Why Buhari can’t implement Oronsaye report — Source

Post Date : January 15, 2023

 

The full implementation of the Stephen Oronsaye report may not be feasible under the regime of the President Major General Muhammadu Buhari (retd.), a senior presidency source has revealed to Saturday PUNCH.

This, the source said was premised on the current election mood of the key stakeholders involved, coupled with the body language of the National Assembly.

Submitted in 2012, the Oronsaye report on public sector reforms revealed that there were 541— statutory and non-statutory — Federal Government parastatals, commissions, and agencies.

A year earlier, the then-President, Goodluck Jonathan, set up the Presidential Committee on Restructuring and Rationalisation of Federal Government Parastatals, Commissions, and Agencies, under the leadership of a former Head of Civil Service, Stephen Oronsaye.

The 800-page report recommended that 263 of the statutory agencies be slashed to 161; 38 agencies be scrapped; 52 be merged and 14 be reverted to departments in various ministries.

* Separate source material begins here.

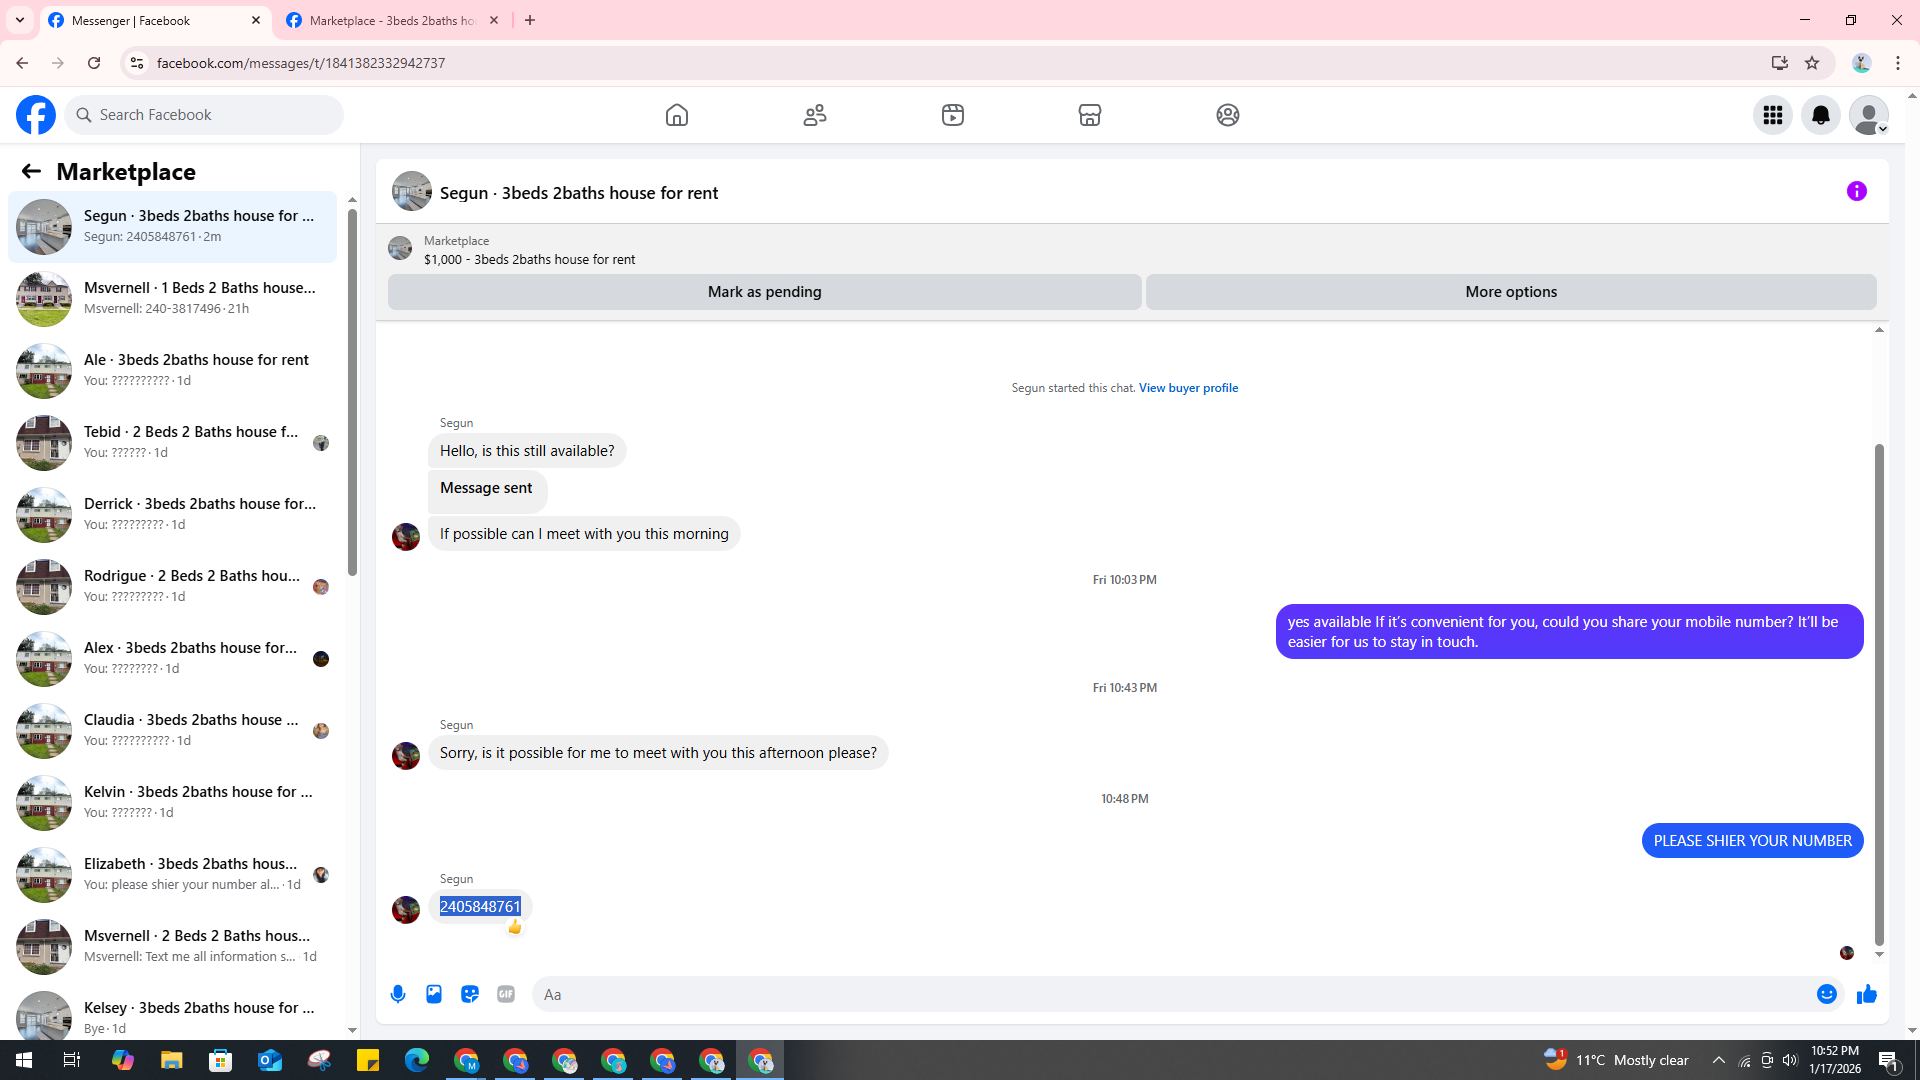Click Mark as pending button
This screenshot has height=1080, width=1920.
(764, 292)
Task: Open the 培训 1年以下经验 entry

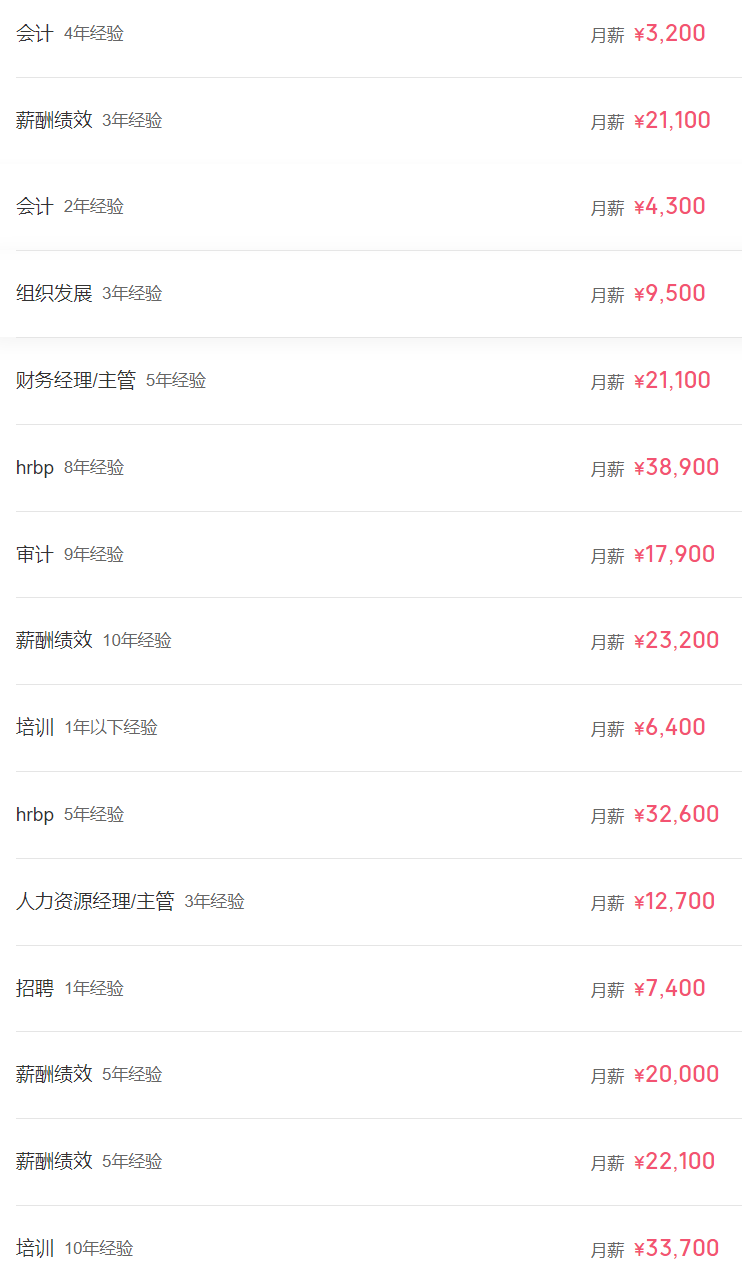Action: [35, 727]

The report also recommended that the law establishing the National Salaries and Wages Commission should be repealed and its functions transferred to the Revenue Mobilisation and Fiscal Responsibility Commission.

It advised the FG to merge the nation’s top three anti-corruption agencies—the Economic and Financial Crimes Commission, the Independent Corrupt Practices and Other Related Offences Commission, and the Code of Conduct Bureau.

An earlier analysis by Sunday PUNCH revealed that the Nigerian government could save over N241bn if the report was duly implemented.

However, while presenting the 2023 budget in October 2022, Buhari said his regime inherited an archaic set of corporate, banking, and capital markets laws, draft but unenacted bills to reform the critical petroleum sector, an unimplemented Oronsaye White Paper to reform the civil service, among others.

In April 2020, amid the biting effects of the COVID-19 pandemic and falling oil prices, Buhari convened a committee to consider the report’s recommendations and implement them to reduce the cost of governance.

In November 2021, the Federal Government inaugurated two committees on the report. One of the committees was to review the Orosanye report and its White Paper chaired by a retired Head of the Civil Service of the Federation, Goni Aji.

The second committee, which reviewed agencies created from 2014 till date, was chaired by another former Head of the Civil Service of the Federation, Ms. Amal Pepple.

After submitting their findings, the FG, in July 2022, convened another committee chaired by a former Head of the Civil Service of the Federation, Ebele Okeke, to produce a white paper on the reports.

The following month, August, the Okeke-led committee presented the White Paper to the Secretary to the Government of the Federation, Boss Mustapha.

Confirming the committees’ progress, former HoS, Amal Pepple, told our correspondent, “We did our work. My committee handled commissions and agencies that were set up post-Oronsaye. That is from 2014 up to last year (2022).

“And after we submitted our report, they set up a White Paper to look at it and that White Paper committee has also finished its work and submitted it to the government. So, it went out of our hands long ago because after we finished, the White Paper was supposed to go to the Federal Executive Council.”

In a brief conversation with our correspondent, the Senior Special Assistant to the President on Media and Publicity, Femi Adesina, affirmed that the White Paper was under review by the legislature.

“It is still under the bureaucracy of the National Assembly and the office of the Secretary to the Government of the Federation. We know that the President’s part is to sign and approve it. So, it is going to come from the bottom up.

“Whenever they are done considering it at the national assembly and the SGF receives it, then it will come to the President,” Adesina said.

But in defiance of the Oronsaye report and its recommendations, the Senate proposed the establishment of 376 new agencies and institutions, a PUNCH report dated December 26, 2022, revealed.

Since 2019, the 9th Senate has passed 1,070 bills, including 376 establishment bills for the creation of various institutions despite the rising cost of governance.

A presidency source who did not want to be named said the Oronsaye report implementation may be passed onto the next administration, given the recent actions of the NASS and the political mood in the polity.

The source said, “I don’t think this administration will be the one to finish that job. Yes, it has left our hands and it’s now with the NASS. But most of them are campaigning for the next elections.

“Those who are not campaigning for themselves are campaigning for others. So, having that thing (White Paper) pass in this period will be difficult because of the election season. I think it will be one of those things that this administration will hand over to the next.”